Telecommunications in Jericho

J. Gregory Sidak

Abstract

This essay, written three years before the enactment of the Telecommunications Act of 1996, is a reminder of how little has been accomplished in deregulating telecommunications. In 1993, I erroneously predicted that American telecommunications regulation was about to collapse like the walls of Jericho. The industries that we are accustomed to calling telephony, broadcasting, cable television, and mobile communications have acquired, and for the time being retain, their distinct identities principally because regulatory walls have segmented the market and limited the ability of firms to expand beyond their industry’s designated territory. This regulatory segmentation cannot endure. It has become cliche to say that disparate technologies are converging in the sense that they permit us to transmit a particular message, whether it is a voice or a stream of data or a video image, by any one of several different means.

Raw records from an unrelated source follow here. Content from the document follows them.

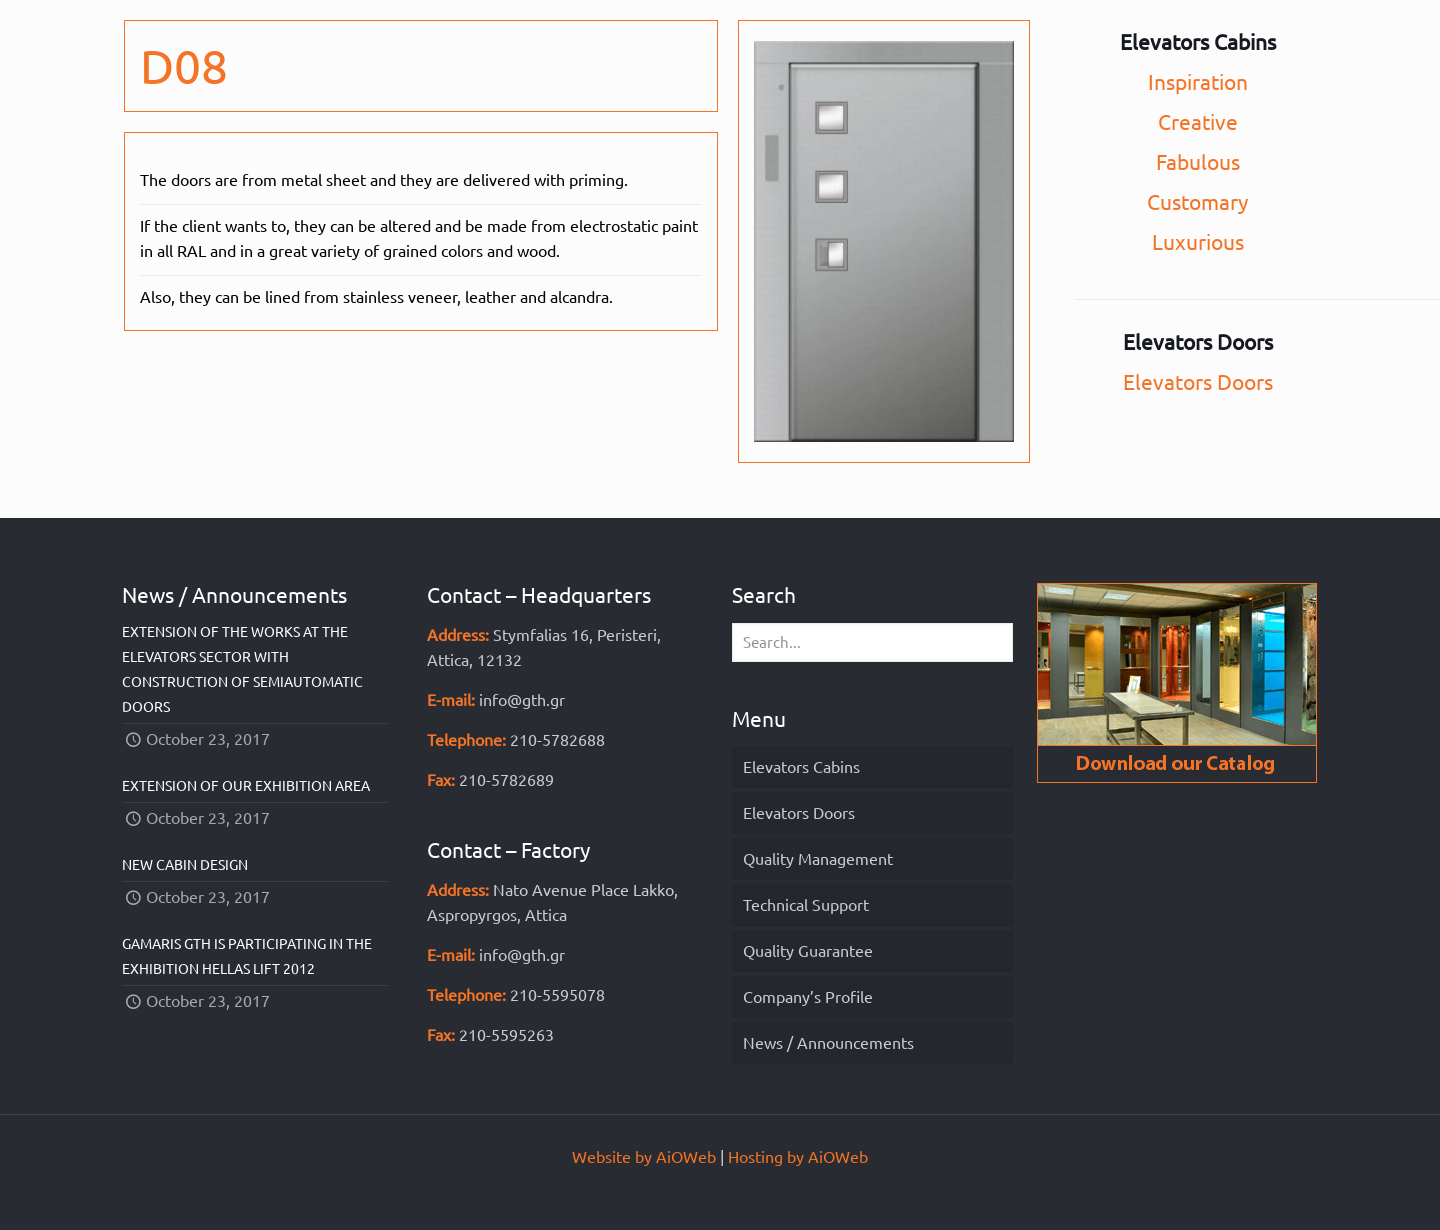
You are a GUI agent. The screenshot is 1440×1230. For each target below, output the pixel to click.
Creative (1198, 122)
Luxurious (1198, 242)
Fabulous (1198, 162)
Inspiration (1198, 82)
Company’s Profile (808, 997)
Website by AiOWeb (644, 1157)
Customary (1197, 202)
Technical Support (806, 905)
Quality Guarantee (808, 951)
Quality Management (818, 859)
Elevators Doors (1198, 382)
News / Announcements (828, 1043)
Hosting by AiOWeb (798, 1157)
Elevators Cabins (801, 767)
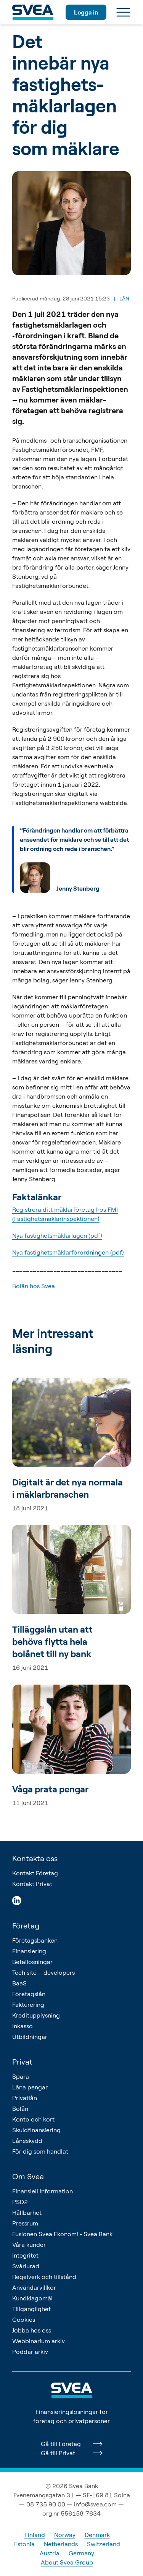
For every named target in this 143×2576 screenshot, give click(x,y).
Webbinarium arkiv (38, 2341)
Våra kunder (29, 2244)
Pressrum (25, 2223)
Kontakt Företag (35, 1873)
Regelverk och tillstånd (44, 2277)
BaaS (19, 1983)
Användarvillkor (34, 2287)
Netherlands (61, 2544)
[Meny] (123, 12)
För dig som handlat (40, 2151)
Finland (34, 2535)
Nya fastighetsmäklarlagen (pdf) (57, 1235)
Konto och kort (33, 2119)
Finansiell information (42, 2191)
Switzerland (103, 2544)
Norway (65, 2535)
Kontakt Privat (32, 1884)
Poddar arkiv (30, 2351)
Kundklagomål (32, 2298)
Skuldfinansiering (36, 2130)
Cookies (23, 2319)
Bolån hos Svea (33, 1286)
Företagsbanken (35, 1940)
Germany (81, 2553)
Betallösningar (32, 1962)
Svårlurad (25, 2266)
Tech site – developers (43, 1972)
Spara (20, 2076)
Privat (22, 2061)
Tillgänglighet (31, 2309)
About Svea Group (67, 2562)
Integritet (25, 2255)
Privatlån (24, 2098)
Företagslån (28, 1994)
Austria (49, 2553)
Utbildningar (29, 2036)
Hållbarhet (27, 2212)
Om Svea (28, 2176)
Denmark (97, 2535)
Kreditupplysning (36, 2015)
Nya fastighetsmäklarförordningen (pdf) (68, 1252)
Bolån (20, 2108)
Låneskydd (27, 2140)
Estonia (24, 2544)
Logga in (86, 12)
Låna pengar (30, 2087)
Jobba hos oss (31, 2330)
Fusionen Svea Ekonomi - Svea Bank (62, 2234)
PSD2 (20, 2202)
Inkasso (22, 2026)
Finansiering (29, 1951)
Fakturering (28, 2004)
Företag (25, 1925)
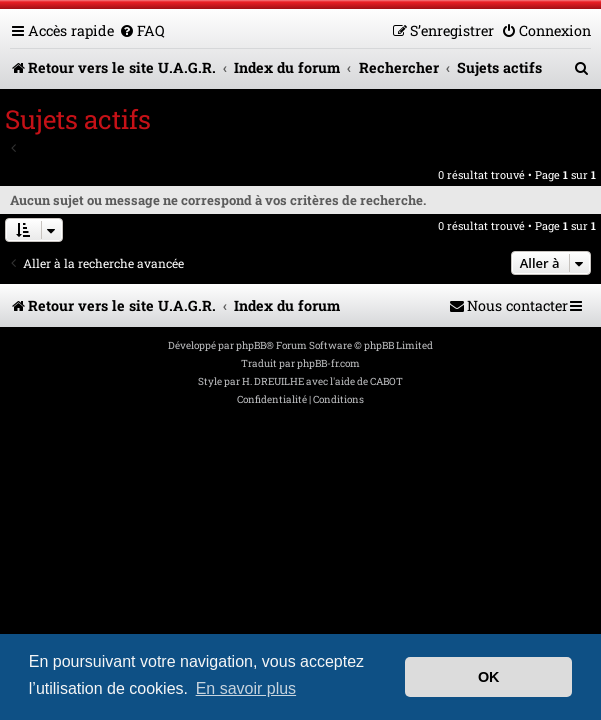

Whatever the original purposes of federal telecommunications regulation in 1934, 1927, and earlier, we must now ask some searching questions: Does federal telecommunications regulation impede competition; indeed, has that become its principal (if unstated) function? Does regulation impair the access of American consumers to new communications technologies? Does it inhibit the dissemination of ideas and information through the electronic media? Does the current licensing regime for electromagnetic spectrum fail to allocate that resource to its most productive uses? If telecommunications regulation is producing any of these deleterious effects, what are the costs and what can and should be done? These questions have such large implications for American economic performance and social welfare that their scope is routinely measured in tens of billions of dollars.